Exercise aim: Reproduce all of the data exactly as written.
Data to use Block Start
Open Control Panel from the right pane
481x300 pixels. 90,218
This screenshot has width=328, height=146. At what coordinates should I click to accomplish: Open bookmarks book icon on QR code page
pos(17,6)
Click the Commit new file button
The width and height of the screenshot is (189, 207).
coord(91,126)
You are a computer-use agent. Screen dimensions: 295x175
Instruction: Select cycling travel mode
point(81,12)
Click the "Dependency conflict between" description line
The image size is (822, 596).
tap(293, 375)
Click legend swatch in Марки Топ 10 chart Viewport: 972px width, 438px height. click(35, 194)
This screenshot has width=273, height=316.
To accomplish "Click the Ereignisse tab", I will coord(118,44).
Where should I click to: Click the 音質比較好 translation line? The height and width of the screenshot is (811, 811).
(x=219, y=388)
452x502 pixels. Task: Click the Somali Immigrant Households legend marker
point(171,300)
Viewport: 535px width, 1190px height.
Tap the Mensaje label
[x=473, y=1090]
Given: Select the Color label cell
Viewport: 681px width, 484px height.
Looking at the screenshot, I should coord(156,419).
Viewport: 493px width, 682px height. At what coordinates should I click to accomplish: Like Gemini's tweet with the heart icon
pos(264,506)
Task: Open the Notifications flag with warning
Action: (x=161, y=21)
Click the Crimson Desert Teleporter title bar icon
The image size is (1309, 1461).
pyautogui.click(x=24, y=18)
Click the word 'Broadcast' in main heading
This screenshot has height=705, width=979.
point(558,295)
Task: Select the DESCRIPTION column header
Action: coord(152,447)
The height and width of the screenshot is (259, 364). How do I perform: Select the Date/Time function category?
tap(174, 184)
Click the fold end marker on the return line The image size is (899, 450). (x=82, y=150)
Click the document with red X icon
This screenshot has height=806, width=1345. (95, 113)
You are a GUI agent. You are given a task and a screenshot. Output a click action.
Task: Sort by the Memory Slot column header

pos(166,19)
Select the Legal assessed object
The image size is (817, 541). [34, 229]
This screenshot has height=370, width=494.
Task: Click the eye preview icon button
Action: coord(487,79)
Data to use Block End
Answer box:
Open Control Panel from the right pane
481x300 pixels. 90,218
This screenshot has width=328, height=146. At what coordinates should I click to accomplish: Open bookmarks book icon on QR code page
pos(17,6)
Click the Commit new file button
The width and height of the screenshot is (189, 207).
coord(91,126)
You are a computer-use agent. Screen dimensions: 295x175
Instruction: Select cycling travel mode
point(81,12)
Click the "Dependency conflict between" description line
The image size is (822, 596).
tap(293, 375)
Click legend swatch in Марки Топ 10 chart Viewport: 972px width, 438px height. click(35, 194)
This screenshot has width=273, height=316.
To accomplish "Click the Ereignisse tab", I will coord(118,44).
Where should I click to: Click the 音質比較好 translation line? The height and width of the screenshot is (811, 811).
(x=219, y=388)
452x502 pixels. Task: Click the Somali Immigrant Households legend marker
point(171,300)
Viewport: 535px width, 1190px height.
Tap the Mensaje label
[x=473, y=1090]
Given: Select the Color label cell
Viewport: 681px width, 484px height.
Looking at the screenshot, I should coord(156,419).
Viewport: 493px width, 682px height. At what coordinates should I click to accomplish: Like Gemini's tweet with the heart icon
pos(264,506)
Task: Open the Notifications flag with warning
Action: (x=161, y=21)
Click the Crimson Desert Teleporter title bar icon
The image size is (1309, 1461).
pyautogui.click(x=24, y=18)
Click the word 'Broadcast' in main heading
This screenshot has height=705, width=979.
point(558,295)
Task: Select the DESCRIPTION column header
Action: coord(152,447)
The height and width of the screenshot is (259, 364). How do I perform: Select the Date/Time function category?
tap(174, 184)
Click the fold end marker on the return line The image size is (899, 450). (x=82, y=150)
Click the document with red X icon
This screenshot has height=806, width=1345. (95, 113)
You are a GUI agent. You are given a task and a screenshot. Output a click action.
Task: Sort by the Memory Slot column header

pos(166,19)
Select the Legal assessed object
The image size is (817, 541). [34, 229]
This screenshot has height=370, width=494.
Task: Click the eye preview icon button
Action: coord(487,79)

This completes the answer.